А как же долг перед собственным государством?
«Я считаю себя пожизненно связанным обязательством сохранения государственной и военной тайны, добровольно принятым мною в 1948 году, как бы ни изменилась моя судьба».
А изображение термоядерного испытания у Сахарова прямо-таки художественное: «В этот момент над горизонтом что-то сверкнуло, затем появился стремительно расширяющийся белый шар — его отсвет охватил всю линию горизонта. Я сорвал очки и, хотя меня ослепила смена темноты на свет, успел увидеть расширяющееся огромное облако, под которым растекалась багровая пыль. Затем облако, ставшее серым, стало быстро отделяться от земли и подыматься вверх, клубясь и сверкая оранжевыми проблесками».
Но он не забыл и о наших братьях меньших.
«Вдруг машины резко затормозили около орла с обожженными крыльями. Он пытался взлететь, но у него ничего не получалось. Глаза его были мутными, возможно, он был слепой. Один из офицеров вышел из машины и сильным ударом ноги убил его, прекратив мучения несчастной птицы. Как мне рассказывали, при каждом испытании гибнут тысячи птиц — они взлетают при вспышке, но потом падают, обожженные и ослепленные…».

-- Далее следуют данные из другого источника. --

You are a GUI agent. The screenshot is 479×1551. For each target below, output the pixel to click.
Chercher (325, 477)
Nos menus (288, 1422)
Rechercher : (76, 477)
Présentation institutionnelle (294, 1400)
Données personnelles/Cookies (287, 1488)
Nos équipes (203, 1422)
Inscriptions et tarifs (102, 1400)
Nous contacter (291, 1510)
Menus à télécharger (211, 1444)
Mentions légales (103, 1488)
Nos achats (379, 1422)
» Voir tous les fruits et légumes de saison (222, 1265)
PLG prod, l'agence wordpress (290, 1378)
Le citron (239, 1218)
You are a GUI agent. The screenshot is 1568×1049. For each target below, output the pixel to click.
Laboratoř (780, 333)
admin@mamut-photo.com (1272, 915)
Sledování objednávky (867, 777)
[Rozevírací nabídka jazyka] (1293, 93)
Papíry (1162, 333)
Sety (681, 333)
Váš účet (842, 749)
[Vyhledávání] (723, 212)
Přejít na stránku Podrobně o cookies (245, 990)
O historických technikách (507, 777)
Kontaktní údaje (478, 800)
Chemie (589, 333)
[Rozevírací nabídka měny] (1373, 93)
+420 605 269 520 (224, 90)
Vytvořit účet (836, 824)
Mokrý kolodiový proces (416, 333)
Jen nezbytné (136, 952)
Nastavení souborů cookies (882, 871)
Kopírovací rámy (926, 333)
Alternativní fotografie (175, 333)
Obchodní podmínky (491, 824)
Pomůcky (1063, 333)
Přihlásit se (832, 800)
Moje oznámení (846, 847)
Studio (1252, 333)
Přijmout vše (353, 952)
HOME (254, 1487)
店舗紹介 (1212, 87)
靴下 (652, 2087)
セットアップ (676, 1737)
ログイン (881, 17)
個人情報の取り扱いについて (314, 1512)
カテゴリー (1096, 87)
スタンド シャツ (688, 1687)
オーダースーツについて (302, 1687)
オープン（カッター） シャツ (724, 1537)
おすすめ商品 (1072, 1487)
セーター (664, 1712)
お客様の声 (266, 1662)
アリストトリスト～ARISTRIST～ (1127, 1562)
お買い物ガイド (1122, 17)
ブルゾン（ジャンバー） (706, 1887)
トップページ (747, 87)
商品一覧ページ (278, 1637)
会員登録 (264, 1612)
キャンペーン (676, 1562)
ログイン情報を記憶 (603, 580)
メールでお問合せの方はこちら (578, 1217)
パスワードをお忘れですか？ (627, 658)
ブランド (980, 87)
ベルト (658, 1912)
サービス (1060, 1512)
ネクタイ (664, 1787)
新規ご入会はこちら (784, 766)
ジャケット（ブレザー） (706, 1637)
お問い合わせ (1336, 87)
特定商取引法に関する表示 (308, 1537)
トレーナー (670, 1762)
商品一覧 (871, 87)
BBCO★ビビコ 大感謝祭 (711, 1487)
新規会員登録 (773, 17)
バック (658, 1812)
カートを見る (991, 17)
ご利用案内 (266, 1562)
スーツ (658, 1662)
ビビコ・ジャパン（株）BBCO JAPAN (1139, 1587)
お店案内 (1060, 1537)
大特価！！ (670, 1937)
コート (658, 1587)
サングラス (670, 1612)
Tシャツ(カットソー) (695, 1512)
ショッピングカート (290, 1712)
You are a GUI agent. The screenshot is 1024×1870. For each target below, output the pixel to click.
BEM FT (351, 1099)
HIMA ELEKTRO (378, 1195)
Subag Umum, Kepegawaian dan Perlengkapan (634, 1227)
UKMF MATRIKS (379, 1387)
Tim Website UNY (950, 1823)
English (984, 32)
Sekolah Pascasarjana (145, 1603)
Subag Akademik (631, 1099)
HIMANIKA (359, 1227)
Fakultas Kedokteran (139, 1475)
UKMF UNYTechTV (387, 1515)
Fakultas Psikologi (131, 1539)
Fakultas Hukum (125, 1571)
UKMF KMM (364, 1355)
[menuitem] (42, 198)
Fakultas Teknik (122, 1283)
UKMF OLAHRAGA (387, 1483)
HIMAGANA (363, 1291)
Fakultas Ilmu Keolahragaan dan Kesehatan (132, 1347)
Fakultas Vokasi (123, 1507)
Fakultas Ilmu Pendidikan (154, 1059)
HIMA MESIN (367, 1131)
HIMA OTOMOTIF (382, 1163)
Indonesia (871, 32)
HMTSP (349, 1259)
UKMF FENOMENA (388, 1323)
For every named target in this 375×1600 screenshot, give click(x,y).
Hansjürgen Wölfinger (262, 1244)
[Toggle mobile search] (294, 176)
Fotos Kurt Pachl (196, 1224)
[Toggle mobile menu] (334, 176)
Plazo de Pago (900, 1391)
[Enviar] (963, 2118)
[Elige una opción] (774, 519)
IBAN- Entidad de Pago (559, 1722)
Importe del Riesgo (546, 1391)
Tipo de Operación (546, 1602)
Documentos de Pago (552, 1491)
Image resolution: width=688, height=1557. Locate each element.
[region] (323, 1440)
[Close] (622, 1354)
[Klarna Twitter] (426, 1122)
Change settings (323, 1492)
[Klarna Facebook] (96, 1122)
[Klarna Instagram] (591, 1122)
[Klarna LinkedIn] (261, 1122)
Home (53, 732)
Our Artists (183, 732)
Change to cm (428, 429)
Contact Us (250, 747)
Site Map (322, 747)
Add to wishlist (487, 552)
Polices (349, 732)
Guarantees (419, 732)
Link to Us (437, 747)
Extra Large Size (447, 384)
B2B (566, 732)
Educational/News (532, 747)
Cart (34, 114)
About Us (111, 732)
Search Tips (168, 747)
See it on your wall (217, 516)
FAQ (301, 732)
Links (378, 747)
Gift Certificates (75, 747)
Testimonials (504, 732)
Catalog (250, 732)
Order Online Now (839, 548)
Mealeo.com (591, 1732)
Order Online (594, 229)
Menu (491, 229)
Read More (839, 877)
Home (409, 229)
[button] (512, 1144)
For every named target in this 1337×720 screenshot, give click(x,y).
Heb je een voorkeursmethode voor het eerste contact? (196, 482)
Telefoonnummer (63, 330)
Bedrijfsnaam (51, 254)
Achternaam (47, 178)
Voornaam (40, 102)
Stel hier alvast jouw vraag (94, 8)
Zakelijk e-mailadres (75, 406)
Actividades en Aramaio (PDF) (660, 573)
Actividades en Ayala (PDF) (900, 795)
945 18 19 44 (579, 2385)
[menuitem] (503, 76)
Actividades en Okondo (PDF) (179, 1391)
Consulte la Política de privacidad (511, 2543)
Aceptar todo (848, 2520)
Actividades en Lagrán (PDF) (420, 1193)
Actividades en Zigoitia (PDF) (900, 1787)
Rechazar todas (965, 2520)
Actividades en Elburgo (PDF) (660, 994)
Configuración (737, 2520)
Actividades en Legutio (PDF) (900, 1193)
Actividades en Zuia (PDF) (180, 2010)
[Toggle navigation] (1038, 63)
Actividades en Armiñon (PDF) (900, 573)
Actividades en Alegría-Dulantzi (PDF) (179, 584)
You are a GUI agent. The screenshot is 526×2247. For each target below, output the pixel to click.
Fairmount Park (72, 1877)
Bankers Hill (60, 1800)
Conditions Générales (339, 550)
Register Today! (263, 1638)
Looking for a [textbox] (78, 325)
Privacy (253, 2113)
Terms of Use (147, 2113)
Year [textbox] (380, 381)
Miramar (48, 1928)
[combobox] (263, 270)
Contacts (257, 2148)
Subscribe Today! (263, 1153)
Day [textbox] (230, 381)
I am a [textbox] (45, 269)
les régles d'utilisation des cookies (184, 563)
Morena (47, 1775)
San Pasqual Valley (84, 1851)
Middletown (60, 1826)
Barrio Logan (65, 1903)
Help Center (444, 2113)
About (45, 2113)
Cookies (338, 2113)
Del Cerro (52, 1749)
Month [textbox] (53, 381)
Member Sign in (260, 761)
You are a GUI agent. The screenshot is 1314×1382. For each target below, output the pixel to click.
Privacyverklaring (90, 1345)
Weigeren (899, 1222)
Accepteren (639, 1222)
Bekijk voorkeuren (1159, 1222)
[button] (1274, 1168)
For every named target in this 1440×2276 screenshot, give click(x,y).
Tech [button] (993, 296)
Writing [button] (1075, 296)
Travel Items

А о пострадавших от ударной волны людях он пытается проявить реальную заботу: «Несколько человек (кажется, шесть) получили серьезные повреждения, у нескольких пожилых женщин был перелом позвоночника. По приезде в Москву я позвонил заместителю министра здравоохранения Аветику Игнатьевичу Бурназяну и попросил его принять меры по оказанию специальной помощи этим женщинам, включая предоставление им пенсии по фондам МСМ. Он сказал, что примет меры. К сожалению, я не проверил, что было реально сделано; быть может, и ничего».
Честное, как всегда, замечание.
«Мы были очень возбуждены. Но это было не просто радостное возбуждение от ощущения выполненного долга. Нами — мною во всяком случае — владела уже тогда целая гамма противоречивых чувств, и, пожалуй, главным среди них был страх, что высвобожденная сила может выйти из-под контроля, приведя к неисчислимым бедствиям».
И вот торжественный банкет с маршалом Неделиным, впоследствии погибшим при авантюрном пуске ракеты — осталось только пятно на бетоне.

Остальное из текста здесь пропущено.